6. Maintain a Healthy Environment
You can find many articles on how to light your room so you come across best on camera. What is most healthy for you is natural lighting. You are a living creature and the natural system is (viruses aside) what we evolved to work best with. Vitamin D is actually rather good for fighting off disease and the sun is one of the primary sources.
Keep lighting at daylight levels. Fortunately, LED manufacturers are now developing globes which are not so harsh. I certainly struggled with the old blue-white burn, they make me look like I have something far worse than COVID-19 when on camera.
Position your light sources so they do not cause glare, either directly into your eyes, or off reflective surfaces. Also watch the shadows. A light in the wrong place might cast a shadow halfway across your screen, and trying to focus across the contrast could affect you over an extended period.
Our brains need oxygen to work. Right now, our outside air is the freshest it has been for years. If you do not have access to a door or window, make sure your ventilation works for you. Office fights over air-conditioners are one of my favourite blood-sports. You can now avoid all of that!

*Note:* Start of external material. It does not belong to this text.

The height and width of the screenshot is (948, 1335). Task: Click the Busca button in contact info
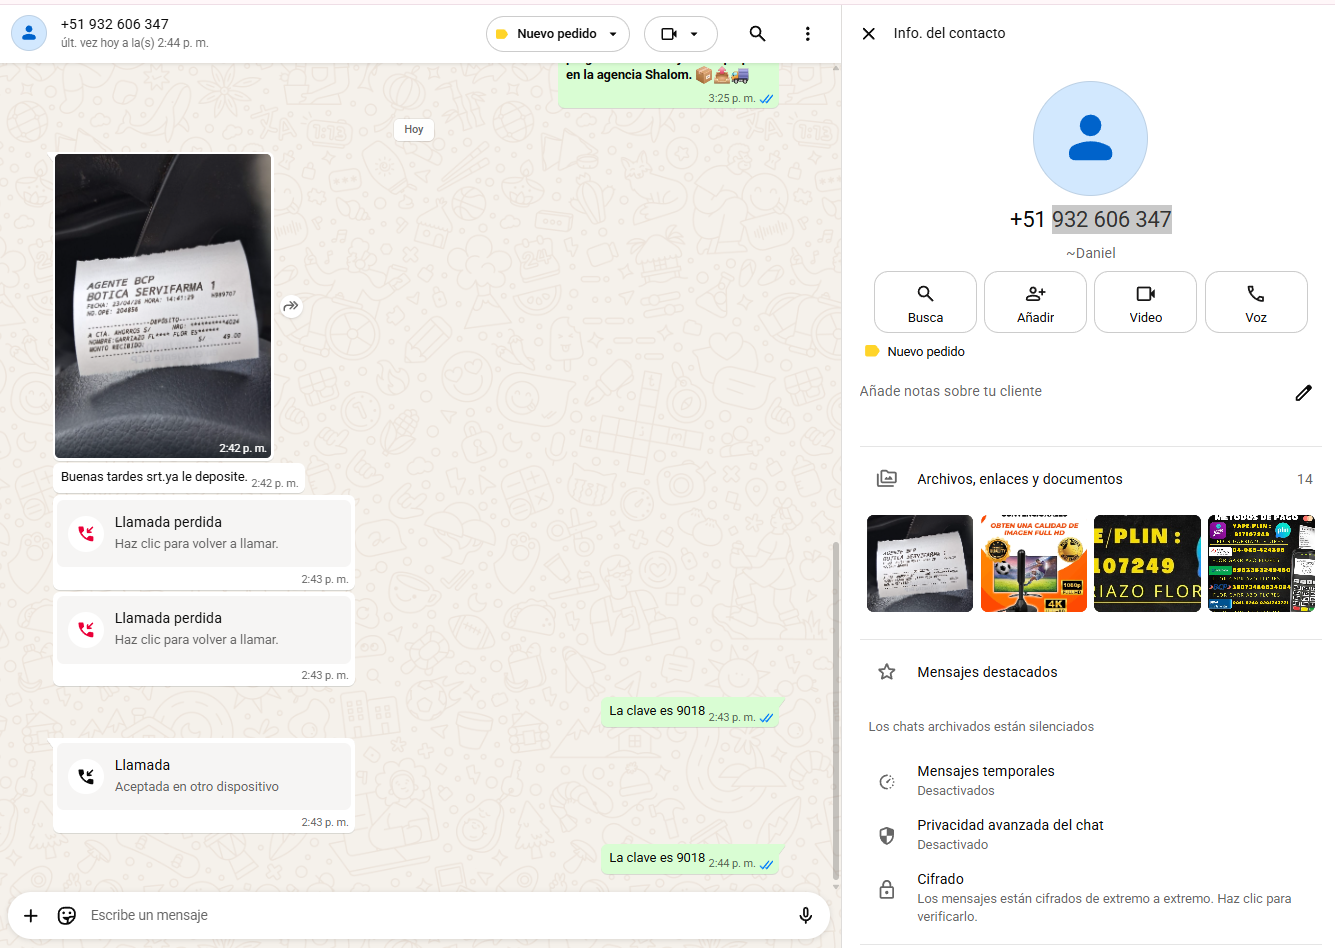tap(925, 302)
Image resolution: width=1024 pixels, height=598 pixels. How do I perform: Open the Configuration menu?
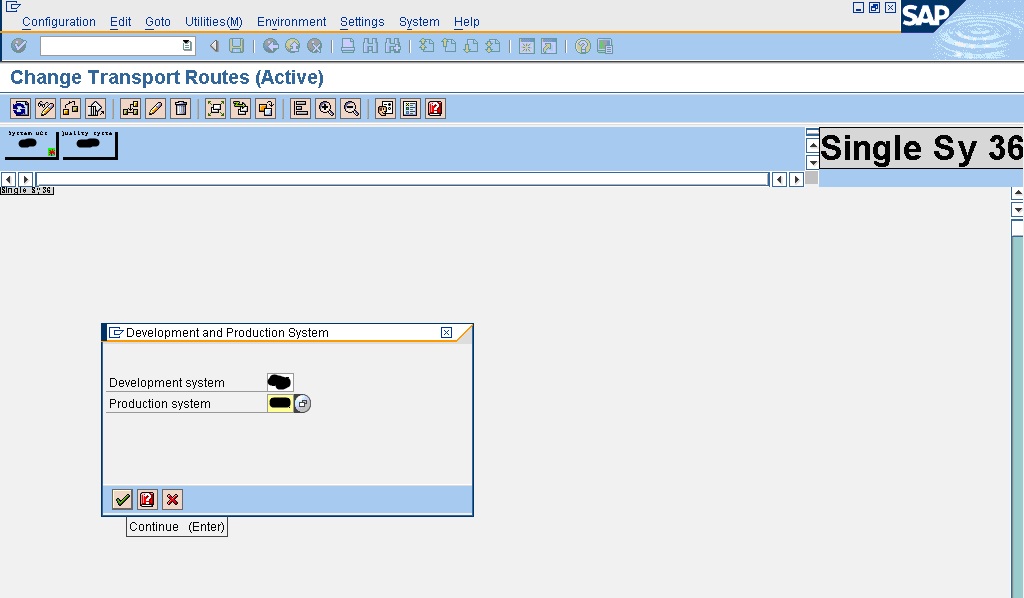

We are limited by our wallets or what our employers can give us. At home, the challenge for decent equipment is emphasised bu our own budgets.
A decent setup might consist of:
- A good desk with space on it to work with a computer and anything else.
- A healthy, ergonomic chair supporting a good working posture. If you are the standing type, a standing post is a lovely addition.
- A monitor which is clear and does not require you to lean forward and squint at the writing.
- A reasonably sized keyboard so you are not scrunching your elbows and wrists at weird angles.
- A mouse which does not drive you mad by losing the cursor all the time.
- A decent webcam and microphone. People on the other side do not need the experience of hearing you from a steel bathtub.
- If you are in noisy surroundings, or in a home where other people need their space, headphones will go a long way to respect your online peers.
- Lastly, you need broadband, because video conferencing takes its toll on your data.
8. Develop Healthy Habits
We are by nature social creatures. The Coronavirus crisis has forced us out of this mode into an isolated one. Stay in touch with your colleagues regularly.
Check-ins are great, but this is not big-brother situation. Rather, we want to let people know they are still connected, and under stress conditions, that they have support.
Watch the multi-tasking
I have a cool three-screen setup at home and I often have Outlook, Zoom, Teams and WhatsApp up all at once. At this moment, I.T. is everyone’s best friend and I feel like the switchboard alien from Men in Black.
Recent studies seem to show that multi-tasking is not healthy. Excessive unfocused work can damage your learning and recall capabilities, and not just over the short term.
Try and to stick to one thing at a time:
- Only open one app at a time and see the task through to completion.
- Silence your phone.
- Share your diary and ask people to respect it.
- Delegate work rather than doing it for people.
And in healthy conclusion…
Remember that what our bodies do naturally is probably the healthiest thing to do.
How are you experiencing the new way of work?